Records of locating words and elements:
# # # # # # #
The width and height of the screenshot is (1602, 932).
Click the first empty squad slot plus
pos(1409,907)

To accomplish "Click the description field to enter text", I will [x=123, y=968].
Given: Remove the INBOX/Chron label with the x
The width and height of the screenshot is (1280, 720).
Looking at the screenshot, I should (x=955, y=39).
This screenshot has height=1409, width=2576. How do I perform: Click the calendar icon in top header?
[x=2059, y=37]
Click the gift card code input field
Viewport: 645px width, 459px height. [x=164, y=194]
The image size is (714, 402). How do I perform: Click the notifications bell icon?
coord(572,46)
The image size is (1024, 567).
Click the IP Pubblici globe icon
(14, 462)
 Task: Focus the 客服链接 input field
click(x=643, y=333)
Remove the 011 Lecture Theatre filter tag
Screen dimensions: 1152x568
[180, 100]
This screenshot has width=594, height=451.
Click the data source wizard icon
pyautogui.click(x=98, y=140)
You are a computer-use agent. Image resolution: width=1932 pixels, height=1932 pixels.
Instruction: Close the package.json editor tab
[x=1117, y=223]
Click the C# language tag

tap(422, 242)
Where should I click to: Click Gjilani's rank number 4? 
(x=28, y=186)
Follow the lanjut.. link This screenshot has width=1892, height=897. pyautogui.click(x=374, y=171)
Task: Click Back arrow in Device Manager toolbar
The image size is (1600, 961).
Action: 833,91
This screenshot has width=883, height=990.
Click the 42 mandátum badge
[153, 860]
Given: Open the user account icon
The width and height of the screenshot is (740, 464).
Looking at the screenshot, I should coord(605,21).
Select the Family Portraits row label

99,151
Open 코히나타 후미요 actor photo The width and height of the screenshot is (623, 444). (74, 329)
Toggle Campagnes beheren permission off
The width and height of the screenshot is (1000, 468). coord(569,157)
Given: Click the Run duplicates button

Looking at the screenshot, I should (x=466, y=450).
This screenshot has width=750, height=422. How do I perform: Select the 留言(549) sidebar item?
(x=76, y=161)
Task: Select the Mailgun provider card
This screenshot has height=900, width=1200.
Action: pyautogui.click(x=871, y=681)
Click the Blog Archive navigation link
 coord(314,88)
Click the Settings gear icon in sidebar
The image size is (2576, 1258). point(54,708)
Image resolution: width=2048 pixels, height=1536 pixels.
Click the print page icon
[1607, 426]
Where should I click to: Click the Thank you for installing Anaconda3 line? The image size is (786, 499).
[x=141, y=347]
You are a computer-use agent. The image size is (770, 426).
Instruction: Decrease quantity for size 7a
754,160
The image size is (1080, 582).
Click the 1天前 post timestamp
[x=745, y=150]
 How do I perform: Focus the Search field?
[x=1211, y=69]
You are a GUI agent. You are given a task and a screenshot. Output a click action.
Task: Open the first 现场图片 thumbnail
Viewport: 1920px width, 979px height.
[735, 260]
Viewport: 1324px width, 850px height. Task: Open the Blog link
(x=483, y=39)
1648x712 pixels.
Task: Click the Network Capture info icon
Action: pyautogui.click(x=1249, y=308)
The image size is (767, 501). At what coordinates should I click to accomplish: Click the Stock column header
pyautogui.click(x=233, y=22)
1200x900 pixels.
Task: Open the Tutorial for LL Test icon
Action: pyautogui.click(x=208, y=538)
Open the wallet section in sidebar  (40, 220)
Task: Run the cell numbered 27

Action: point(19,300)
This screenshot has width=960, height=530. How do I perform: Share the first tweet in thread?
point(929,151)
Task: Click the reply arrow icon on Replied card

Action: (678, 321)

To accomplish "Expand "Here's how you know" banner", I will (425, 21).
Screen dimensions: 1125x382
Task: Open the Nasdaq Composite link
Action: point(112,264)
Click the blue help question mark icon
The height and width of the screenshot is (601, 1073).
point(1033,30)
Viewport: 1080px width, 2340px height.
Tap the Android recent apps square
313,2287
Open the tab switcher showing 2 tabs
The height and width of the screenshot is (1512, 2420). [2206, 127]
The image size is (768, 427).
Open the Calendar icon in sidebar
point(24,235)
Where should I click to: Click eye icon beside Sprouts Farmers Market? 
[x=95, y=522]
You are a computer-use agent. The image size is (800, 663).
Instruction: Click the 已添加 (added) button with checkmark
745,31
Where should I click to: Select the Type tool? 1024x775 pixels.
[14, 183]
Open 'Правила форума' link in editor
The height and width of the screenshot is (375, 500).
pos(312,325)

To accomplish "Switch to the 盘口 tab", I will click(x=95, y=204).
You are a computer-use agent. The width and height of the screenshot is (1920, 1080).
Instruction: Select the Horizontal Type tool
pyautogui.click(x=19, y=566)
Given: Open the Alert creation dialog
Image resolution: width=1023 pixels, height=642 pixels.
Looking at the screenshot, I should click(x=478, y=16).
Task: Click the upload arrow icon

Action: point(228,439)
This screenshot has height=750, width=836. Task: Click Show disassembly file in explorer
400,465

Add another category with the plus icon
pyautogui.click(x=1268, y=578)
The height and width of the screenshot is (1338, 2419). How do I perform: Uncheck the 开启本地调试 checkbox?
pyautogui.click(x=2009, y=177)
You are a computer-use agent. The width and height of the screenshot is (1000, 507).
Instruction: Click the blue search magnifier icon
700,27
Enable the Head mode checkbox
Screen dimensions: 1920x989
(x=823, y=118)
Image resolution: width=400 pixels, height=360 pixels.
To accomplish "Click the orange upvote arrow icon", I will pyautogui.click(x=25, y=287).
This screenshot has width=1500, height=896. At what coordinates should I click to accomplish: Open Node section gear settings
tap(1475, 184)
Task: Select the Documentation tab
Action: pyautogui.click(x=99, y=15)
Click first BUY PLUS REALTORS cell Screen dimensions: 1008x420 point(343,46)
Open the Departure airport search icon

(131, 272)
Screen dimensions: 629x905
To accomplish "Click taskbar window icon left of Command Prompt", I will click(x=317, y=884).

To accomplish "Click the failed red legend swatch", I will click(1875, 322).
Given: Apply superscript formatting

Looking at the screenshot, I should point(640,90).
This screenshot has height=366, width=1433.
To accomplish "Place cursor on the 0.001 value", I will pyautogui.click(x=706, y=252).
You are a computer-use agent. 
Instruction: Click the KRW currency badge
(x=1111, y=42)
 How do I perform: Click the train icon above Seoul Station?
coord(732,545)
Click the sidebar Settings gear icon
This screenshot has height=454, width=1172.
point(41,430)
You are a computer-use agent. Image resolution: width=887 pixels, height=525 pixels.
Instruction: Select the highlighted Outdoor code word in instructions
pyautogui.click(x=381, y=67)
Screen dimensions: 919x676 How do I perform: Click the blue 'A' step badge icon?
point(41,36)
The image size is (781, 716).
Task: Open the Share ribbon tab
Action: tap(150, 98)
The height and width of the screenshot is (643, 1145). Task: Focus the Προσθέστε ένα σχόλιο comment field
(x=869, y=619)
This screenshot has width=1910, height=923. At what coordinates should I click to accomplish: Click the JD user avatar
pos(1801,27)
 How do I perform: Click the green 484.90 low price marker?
# # # # # # #
=== What is needed ===
Please render every line of the entries above as a JSON list of strings, one string per line, with blank lines omitted.

=== Correct response ===
[
  "The width and height of the screenshot is (1602, 932).",
  "Click the first empty squad slot plus",
  "pos(1409,907)",
  "To accomplish \"Click the description field to enter text\", I will [x=123, y=968].",
  "Given: Remove the INBOX/Chron label with the x",
  "The width and height of the screenshot is (1280, 720).",
  "Looking at the screenshot, I should (x=955, y=39).",
  "This screenshot has height=1409, width=2576. How do I perform: Click the calendar icon in top header?",
  "[x=2059, y=37]",
  "Click the gift card code input field",
  "Viewport: 645px width, 459px height. [x=164, y=194]",
  "The image size is (714, 402). How do I perform: Click the notifications bell icon?",
  "coord(572,46)",
  "The image size is (1024, 567).",
  "Click the IP Pubblici globe icon",
  "(14, 462)",
  " Task: Focus the 客服链接 input field",
  "click(x=643, y=333)",
  "Remove the 011 Lecture Theatre filter tag",
  "Screen dimensions: 1152x568",
  "[180, 100]",
  "This screenshot has width=594, height=451.",
  "Click the data source wizard icon",
  "pyautogui.click(x=98, y=140)",
  "You are a computer-use agent. Image resolution: width=1932 pixels, height=1932 pixels.",
  "Instruction: Close the package.json editor tab",
  "[x=1117, y=223]",
  "Click the C# language tag",
  "tap(422, 242)",
  "Where should I click to: Click Gjilani's rank number 4? ",
  "(x=28, y=186)",
  "Follow the lanjut.. link This screenshot has width=1892, height=897. pyautogui.click(x=374, y=171)",
  "Task: Click Back arrow in Device Manager toolbar",
  "The image size is (1600, 961).",
  "Action: 833,91",
  "This screenshot has width=883, height=990.",
  "Click the 42 mandátum badge",
  "[153, 860]",
  "Given: Open the user account icon",
  "The width and height of the screenshot is (740, 464).",
  "Looking at the screenshot, I should coord(605,21).",
  "Select the Family Portraits row label",
  "99,151",
  "Open 코히나타 후미요 actor photo The width and height of the screenshot is (623, 444). (74, 329)",
  "Toggle Campagnes beheren permission off",
  "The width and height of the screenshot is (1000, 468). coord(569,157)",
  "Given: Click the Run duplicates button",
  "Looking at the screenshot, I should (x=466, y=450).",
  "This screenshot has width=750, height=422. How do I perform: Select the 留言(549) sidebar item?",
  "(x=76, y=161)",
  "Task: Select the Mailgun provider card",
  "This screenshot has height=900, width=1200.",
  "Action: pyautogui.click(x=871, y=681)",
  "Click the Blog Archive navigation link",
  " coord(314,88)",
  "Click the Settings gear icon in sidebar",
  "The image size is (2576, 1258). point(54,708)",
  "Image resolution: width=2048 pixels, height=1536 pixels.",
  "Click the print page icon",
  "[1607, 426]",
  "Where should I click to: Click the Thank you for installing Anaconda3 line? The image size is (786, 499).",
  "[x=141, y=347]",
  "You are a computer-use agent. The image size is (770, 426).",
  "Instruction: Decrease quantity for size 7a",
  "754,160",
  "The image size is (1080, 582).",
  "Click the 1天前 post timestamp",
  "[x=745, y=150]",
  " How do I perform: Focus the Search field?",
  "[x=1211, y=69]",
  "You are a GUI agent. You are given a task and a screenshot. Output a click action.",
  "Task: Open the first 现场图片 thumbnail",
  "Viewport: 1920px width, 979px height.",
  "[735, 260]",
  "Viewport: 1324px width, 850px height. Task: Open the Blog link",
  "(x=483, y=39)",
  "1648x712 pixels.",
  "Task: Click the Network Capture info icon",
  "Action: pyautogui.click(x=1249, y=308)",
  "The image size is (767, 501). At what coordinates should I click to accomplish: Click the Stock column header",
  "pyautogui.click(x=233, y=22)",
  "1200x900 pixels.",
  "Task: Open the Tutorial for LL Test icon",
  "Action: pyautogui.click(x=208, y=538)",
  "Open the wallet section in sidebar  (40, 220)",
  "Task: Run the cell numbered 27",
  "Action: point(19,300)",
  "This screenshot has width=960, height=530. How do I perform: Share the first tweet in thread?",
  "point(929,151)",
  "Task: Click the reply arrow icon on Replied card",
  "Action: (678, 321)",
  "To accomplish \"Expand \"Here's how you know\" banner\", I will (425, 21).",
  "Screen dimensions: 1125x382",
  "Task: Open the Nasdaq Composite link",
  "Action: point(112,264)",
  "Click the blue help question mark icon",
  "The height and width of the screenshot is (601, 1073).",
  "point(1033,30)",
  "Viewport: 1080px width, 2340px height.",
  "Tap the Android recent apps square",
  "313,2287",
  "Open the tab switcher showing 2 tabs",
  "The height and width of the screenshot is (1512, 2420). [2206, 127]",
  "The image size is (768, 427).",
  "Open the Calendar icon in sidebar",
  "point(24,235)",
  "Where should I click to: Click eye icon beside Sprouts Farmers Market? ",
  "[x=95, y=522]",
  "You are a computer-use agent. The image size is (800, 663).",
  "Instruction: Click the 已添加 (added) button with checkmark",
  "745,31",
  "Where should I click to: Select the Type tool? 1024x775 pixels.",
  "[14, 183]",
  "Open 'Правила форума' link in editor",
  "The height and width of the screenshot is (375, 500).",
  "pos(312,325)",
  "To accomplish \"Switch to the 盘口 tab\", I will click(x=95, y=204).",
  "You are a computer-use agent. The width and height of the screenshot is (1920, 1080).",
  "Instruction: Select the Horizontal Type tool",
  "pyautogui.click(x=19, y=566)",
  "Given: Open the Alert creation dialog",
  "Image resolution: width=1023 pixels, height=642 pixels.",
  "Looking at the screenshot, I should click(x=478, y=16).",
  "Task: Click the upload arrow icon",
  "Action: point(228,439)",
  "This screenshot has height=750, width=836. Task: Click Show disassembly file in explorer",
  "400,465",
  "Add another category with the plus icon",
  "pyautogui.click(x=1268, y=578)",
  "The height and width of the screenshot is (1338, 2419). How do I perform: Uncheck the 开启本地调试 checkbox?",
  "pyautogui.click(x=2009, y=177)",
  "You are a computer-use agent. The width and height of the screenshot is (1000, 507).",
  "Instruction: Click the blue search magnifier icon",
  "700,27",
  "Enable the Head mode checkbox",
  "Screen dimensions: 1920x989",
  "(x=823, y=118)",
  "Image resolution: width=400 pixels, height=360 pixels.",
  "To accomplish \"Click the orange upvote arrow icon\", I will pyautogui.click(x=25, y=287).",
  "This screenshot has width=1500, height=896. At what coordinates should I click to accomplish: Open Node section gear settings",
  "tap(1475, 184)",
  "Task: Select the Documentation tab",
  "Action: pyautogui.click(x=99, y=15)",
  "Click first BUY PLUS REALTORS cell Screen dimensions: 1008x420 point(343,46)",
  "Open the Departure airport search icon",
  "(131, 272)",
  "Screen dimensions: 629x905",
  "To accomplish \"Click taskbar window icon left of Command Prompt\", I will click(x=317, y=884).",
  "To accomplish \"Click the failed red legend swatch\", I will click(1875, 322).",
  "Given: Apply superscript formatting",
  "Looking at the screenshot, I should point(640,90).",
  "This screenshot has height=366, width=1433.",
  "To accomplish \"Place cursor on the 0.001 value\", I will pyautogui.click(x=706, y=252).",
  "You are a computer-use agent. ",
  "Instruction: Click the KRW currency badge",
  "(x=1111, y=42)",
  " How do I perform: Click the train icon above Seoul Station?",
  "coord(732,545)",
  "Click the sidebar Settings gear icon",
  "This screenshot has height=454, width=1172.",
  "point(41,430)",
  "You are a computer-use agent. Image resolution: width=887 pixels, height=525 pixels.",
  "Instruction: Select the highlighted Outdoor code word in instructions",
  "pyautogui.click(x=381, y=67)",
  "Screen dimensions: 919x676 How do I perform: Click the blue 'A' step badge icon?",
  "point(41,36)",
  "The image size is (781, 716).",
  "Task: Open the Share ribbon tab",
  "Action: tap(150, 98)",
  "The height and width of the screenshot is (643, 1145). Task: Focus the Προσθέστε ένα σχόλιο comment field",
  "(x=869, y=619)",
  "This screenshot has width=1910, height=923. At what coordinates should I click to accomplish: Click the JD user avatar",
  "pos(1801,27)",
  " How do I perform: Click the green 484.90 low price marker?"
]